(641e) Molecular Tuned Extracellular Blebs for Improved Vaccination and Intracellular Delivery

Extracellular vesicles (EVs) have great potential as therapeutic carriers as they exhibit high levels of biocompatibility and allow for targeted delivery to specific tissues. Naturally-occurring EVs ranging in size have been widely studied for transport of biomacromolecules, small molecule drugs, nucleic acids, and viruses. However, limited yield and control of production associated with naturally-occurring EVs have been key challenges in the field. For translation of this technology, there is a critical need for methods that can meet clinical production criteria.
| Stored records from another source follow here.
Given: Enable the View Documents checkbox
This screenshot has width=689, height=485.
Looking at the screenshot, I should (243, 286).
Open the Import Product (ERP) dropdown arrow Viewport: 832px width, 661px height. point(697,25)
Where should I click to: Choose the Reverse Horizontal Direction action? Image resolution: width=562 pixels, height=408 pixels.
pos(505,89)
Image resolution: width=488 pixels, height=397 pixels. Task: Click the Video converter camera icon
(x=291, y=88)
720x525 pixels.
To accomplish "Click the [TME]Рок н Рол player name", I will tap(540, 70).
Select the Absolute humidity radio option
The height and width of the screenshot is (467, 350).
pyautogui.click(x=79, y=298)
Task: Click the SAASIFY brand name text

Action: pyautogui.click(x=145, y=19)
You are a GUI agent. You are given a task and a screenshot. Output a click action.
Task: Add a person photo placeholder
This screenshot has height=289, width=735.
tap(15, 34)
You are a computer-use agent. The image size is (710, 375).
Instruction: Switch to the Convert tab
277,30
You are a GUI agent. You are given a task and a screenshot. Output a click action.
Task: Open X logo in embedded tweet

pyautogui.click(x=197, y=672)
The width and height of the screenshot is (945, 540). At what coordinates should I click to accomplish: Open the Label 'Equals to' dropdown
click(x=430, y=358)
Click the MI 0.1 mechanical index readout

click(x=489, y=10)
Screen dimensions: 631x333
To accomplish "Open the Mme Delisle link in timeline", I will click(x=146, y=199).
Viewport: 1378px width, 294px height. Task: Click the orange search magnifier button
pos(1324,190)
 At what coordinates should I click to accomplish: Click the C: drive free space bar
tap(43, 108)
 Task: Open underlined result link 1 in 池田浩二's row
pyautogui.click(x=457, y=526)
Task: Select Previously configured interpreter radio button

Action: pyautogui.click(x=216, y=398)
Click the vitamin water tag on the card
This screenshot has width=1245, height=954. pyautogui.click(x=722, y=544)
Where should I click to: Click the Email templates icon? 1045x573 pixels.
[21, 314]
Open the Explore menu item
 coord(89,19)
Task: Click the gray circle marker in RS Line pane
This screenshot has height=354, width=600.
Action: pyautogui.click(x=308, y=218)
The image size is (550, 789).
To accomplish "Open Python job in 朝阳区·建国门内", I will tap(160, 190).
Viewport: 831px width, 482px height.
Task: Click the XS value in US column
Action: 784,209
In this study, we address these challenges by employing novel production methods that induce rapid blebbing of the cell membrane. These techniques produce pure, and well-defined EV-like vesicles, termed extracellular blebs (EBs), in clinically relevant scales over the course of minutes to hours. Furthermore, blebbing agents act on the cell in a way which locks the current surface properties and contents of the producer cell, allowing for homogeneous EB production, and further preventing post-production changes. Here we demonstrate use of sulfhydryl-blocking for increasing cellular production of EBs by more than ten-fold. We show the utility of EBs derived from various cell types for the delivery of chemotherapeutic doxorubicin and for immunotherapy by stimulation of T cells in strong in vitro and in vivo studies. For the first time, we investigate the potential of a novel photo-induced method of extracellular bleb production for gene delivery. This technique presents a scalable and tunable option for producing safe cell-free vaccines and drug carriers that could meet commercial scalability requirements.